Zo is het, dat Wij, de Afdeling advisering van de Raad van State gehoord, en met gemeen overleg der Staten-Generaal, hebben goedgevonden en verstaan, gelijk Wij goedvinden en verstaan bij deze:

ARTIKEL I

Boek 1 van het Burgerlijk Wetboek wordt als volgt gewijzigd:

A

In artikel 247, vierde en vijfde lid, wordt na «beëindigen van de samenleving indien» telkens ingevoegd «de ouders het gezag gezamenlijk uitoefenen op grond van artikel 251b, eerste lid, of».

B

In artikel 247a wordt na «Indien» ingevoegd «de ouders het gezag gezamenlijk uitoefenen op grond van artikel 251b, eerste lid, of».

C

Na artikel 251a wordt een artikel ingevoegd, luidende:

Artikel 251b

  • 1. De moeder en de persoon die een kind heeft erkend oefenen het gezag over hun kind gezamenlijk uit, tenzij:

    • a. een voogd met de voogdij over het kind is belast;

    • b. de voorziening in het gezag over het kind is komen te ontbreken;

    • c. de ouder die het gezag heeft, dit gezamenlijk met een ander dan een ouder uitoefent; of

    • d. de erkenner eerder het gezag over het kind heeft uitgeoefend.

  • 2. De moeder oefent het gezag over haar kind alleen uit, indien uit de akte, bedoeld in artikel 203, eerste lid, onderdeel a of b, blijkt dat:

    • a. de moeder en de erkenner hebben verklaard dat het gezag alleen door de moeder wordt uitgeoefend; of

    • b. de rechtbank vervangende toestemming voor de erkenning heeft verleend als bedoeld in artikel 204, derde en vierde lid.

    De ambtenaar van de burgerlijke stand doet onverwijld na de erkenning of, in geval van een erkenning voor de geboorte van het kind, na de aangifte van de geboorte, mededeling aan de griffier van de verklaring, bedoeld onder a, of de erkenning met vervangende toestemming, bedoeld onder b, ter aantekening in het register, bedoeld in artikel 244.

D

In artikel 252, eerste lid, wordt na «zijn aangegaan» ingevoegd «en niet het gezamenlijk gezag uitoefenen op grond van artikel 251b, eerste lid,».

E

In artikel 253n, eerste lid, wordt na «artikelen 251, tweede lid,» ingevoegd «251b, eerste lid,».

ARTIKEL II

Artikel 2.28 van de Wet basisregistratie personen wordt als volgt gewijzigd:

1. In het derde lid wordt «een wijziging in het gezag dat over een minderjarige wordt uitgeoefend, welke» vervangen door «een rechtsfeit dat betrekking heeft op de gezagsuitoefening over een minderjarige, welk» en wordt «doet van de wijziging mededeling» vervangen door «doet van dit rechtsfeit mededeling».

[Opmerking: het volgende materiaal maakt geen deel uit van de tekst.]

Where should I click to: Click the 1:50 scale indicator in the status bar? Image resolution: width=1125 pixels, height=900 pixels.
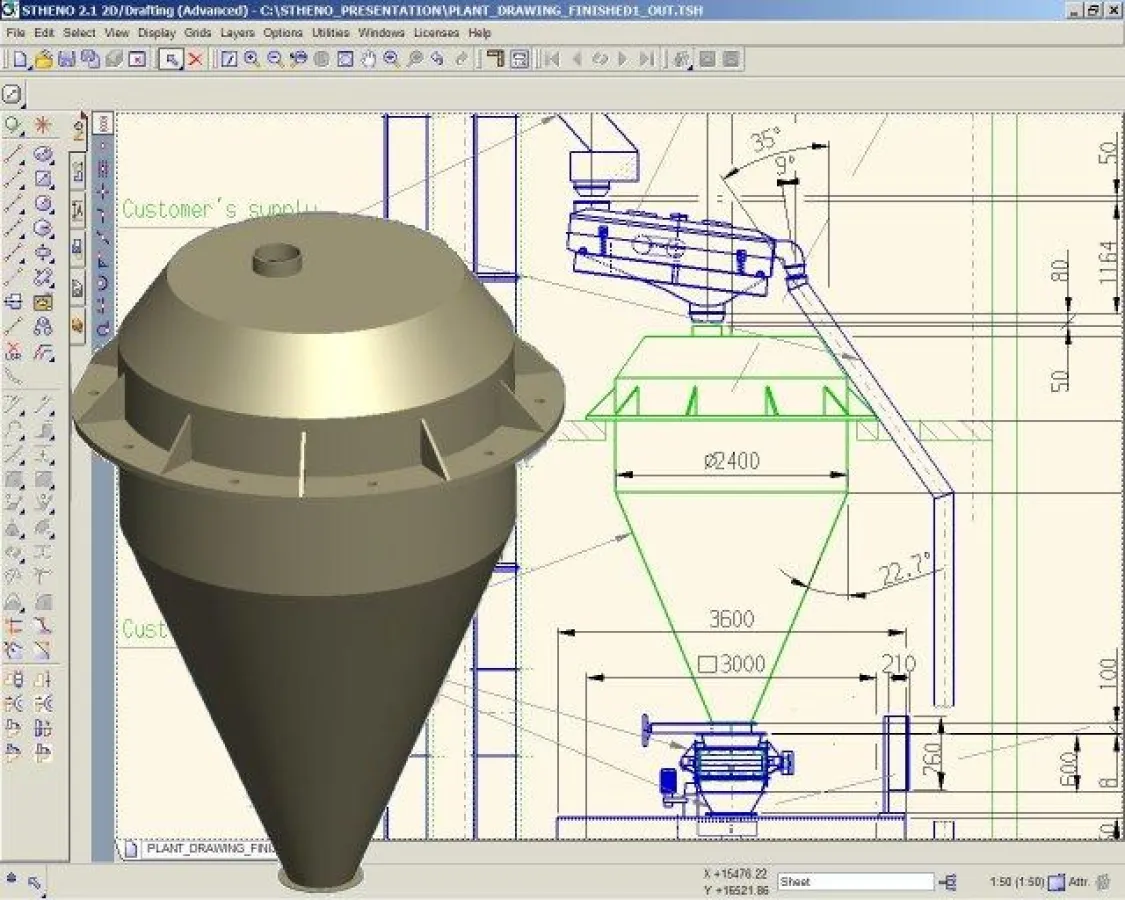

2. In het vierde lid wordt «welke wijziging in het gezag heeft plaatsgevonden» vervangen door «welk rechtsfeit met betrekking tot de gezagsuitoefening heeft plaatsgevonden» en wordt «de wijziging ingaat» vervangen door «het rechtsgevolg hiervan intreedt».

ARTIKEL III

Artikel 251b van Boek 1 van het Burgerlijk Wetboek is niet van toepassing op een erkenning, gedaan voorafgaand aan de inwerkingtreding van deze wet.

ARTIKEL IV

Deze wet treedt in werking op een bij koninklijk besluit te bepalen tijdstip.

Lasten en bevelen dat deze in het Staatsblad zal worden geplaatst en dat alle ministeries, autoriteiten, colleges en ambtenaren die zulks aangaat, aan de nauwkeurige uitvoering de hand zullen houden.